I guess, if anyone has any common file conversions/operations that they figure would be useful, please feel free to prod me! Right now I'm targeting ffmpeg, imagemagick, libreoffice, pandoc (ofc), and 7z, but I might take a swing at ebook-converter/calibre if there's interest (and I can stomach the toolchain).
Weldawadyathink | 22 hours ago
I would understand if you want to stay away for legal reasons, but browser based drm removal would be awesome. I just had to download and install calibre with drmtools just to remove the adobe drm from books I legally purchased (interesting how I don’t have to jump through crazy hoops for the books I don’t purchase). I don’t use calibre for anything else, and it would be nice to have these as standalone tools.
kacey | 21 hours ago
Yeah, unfortunately I can't facilitate that -- as you note, it's extremely illegal in Canada, with some very specific exemptions. Apologies; I have no desire to attract undue judiciary wrath on a side project 😅
Weldawadyathink | 21 hours ago
Yeah, I totally understand. It’s just so frustrating that paying customers get a much worse experience. Anyways props on getting these tools to work on the web!
kacey | 20 hours ago
I hope someone else cracks that nut, though; I'm certainly no fan of DRM!
(and fwiw I only played a reaaaallly small part; I'd imagine this would've happened without me, too. But it was nice to contribute to something people liked, for once!)
Nsutdwa | 10 hours ago
Even my punctilious sibling accepted high-quality rips that I had downloaded of CDs and DVDs that he had bought fair and square.
Toric | 9 hours ago
so I can see ffmpeg, imagemagik, and pandoc, and kinda 7z (its the closest thing linux has to a universal archive handler), but why libreoffice?
kacey | 4 hours ago
For a handful of somewhat obscure formats, up to and including libreoffice's own! Other file conversion services have shown up in my research for this project, and that one has a nice list of file formats that adding libreoffice would support.
(that said, I've yet to find one that attempts to get everything working in the browser, in wasm! Hopefully I'll be able to shove everything into one, giant wasm lib in the end, so that the world can get a big 'ol GPL'd dynamic library that can convert anything to anything)
xk3 | a day ago
Pandoc claims to be a universal document converter--and it is pretty great for XML, LaTeX, and a few obscure formats--but I've found that it doesn't quite come close to being an "ffmpeg" of text document/book formats. Even Calibre's
ebook-convertis better at bidirectional conversion support.Still, it is pretty neat that this all runs in the browser! I'll have to remember that this exists
Mendanbar | a day ago
We use Pandoc at my workplace to convert old Word documents to Asciidoc. It's not perfect, but gets you 80% of the way there. Having to install and run it locally was always a hurdle for the less technical people, so this is a pretty nice development. :)

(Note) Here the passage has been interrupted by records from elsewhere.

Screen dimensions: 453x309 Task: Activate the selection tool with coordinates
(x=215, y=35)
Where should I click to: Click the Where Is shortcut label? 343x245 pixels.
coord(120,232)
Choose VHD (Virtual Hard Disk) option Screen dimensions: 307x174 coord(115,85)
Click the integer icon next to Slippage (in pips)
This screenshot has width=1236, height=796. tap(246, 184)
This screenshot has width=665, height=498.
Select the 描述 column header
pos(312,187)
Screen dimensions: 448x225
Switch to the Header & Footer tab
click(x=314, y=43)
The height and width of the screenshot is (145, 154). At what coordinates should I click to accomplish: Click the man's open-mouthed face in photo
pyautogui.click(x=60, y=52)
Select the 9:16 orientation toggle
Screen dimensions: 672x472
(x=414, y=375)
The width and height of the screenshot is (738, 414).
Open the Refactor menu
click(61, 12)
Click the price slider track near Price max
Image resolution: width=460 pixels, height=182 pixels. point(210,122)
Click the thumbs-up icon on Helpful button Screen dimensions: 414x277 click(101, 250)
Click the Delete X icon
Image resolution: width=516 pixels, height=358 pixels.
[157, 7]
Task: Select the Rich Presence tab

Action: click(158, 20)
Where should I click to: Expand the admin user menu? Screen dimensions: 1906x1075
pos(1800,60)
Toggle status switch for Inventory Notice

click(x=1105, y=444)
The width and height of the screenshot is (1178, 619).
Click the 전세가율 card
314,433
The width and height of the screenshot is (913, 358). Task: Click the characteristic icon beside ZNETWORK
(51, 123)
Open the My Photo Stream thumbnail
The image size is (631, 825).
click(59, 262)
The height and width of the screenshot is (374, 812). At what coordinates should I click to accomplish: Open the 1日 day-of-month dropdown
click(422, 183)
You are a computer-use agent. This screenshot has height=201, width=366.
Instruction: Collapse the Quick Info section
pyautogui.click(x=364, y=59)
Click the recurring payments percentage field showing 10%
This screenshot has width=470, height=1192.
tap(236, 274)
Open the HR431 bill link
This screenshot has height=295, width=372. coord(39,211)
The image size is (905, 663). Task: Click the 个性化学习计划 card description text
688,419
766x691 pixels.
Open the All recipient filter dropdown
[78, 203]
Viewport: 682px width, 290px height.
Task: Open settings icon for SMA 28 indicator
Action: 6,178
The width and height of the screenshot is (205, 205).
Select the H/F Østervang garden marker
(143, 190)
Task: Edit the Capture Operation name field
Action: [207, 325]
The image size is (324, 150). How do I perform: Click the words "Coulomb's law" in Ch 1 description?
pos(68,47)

DisasterlyDisco | a day ago
I use it for technocal papers, letting me write the text vody in markdown which is nice for rough drafts and notes, and then converting it to paper or hypertext format through either latex->pdf or html with css. Great for writing text intended for multiple formats.
Don't know if I'll be using the online tool much, but it's that it's there (and is now also in my bookmarks).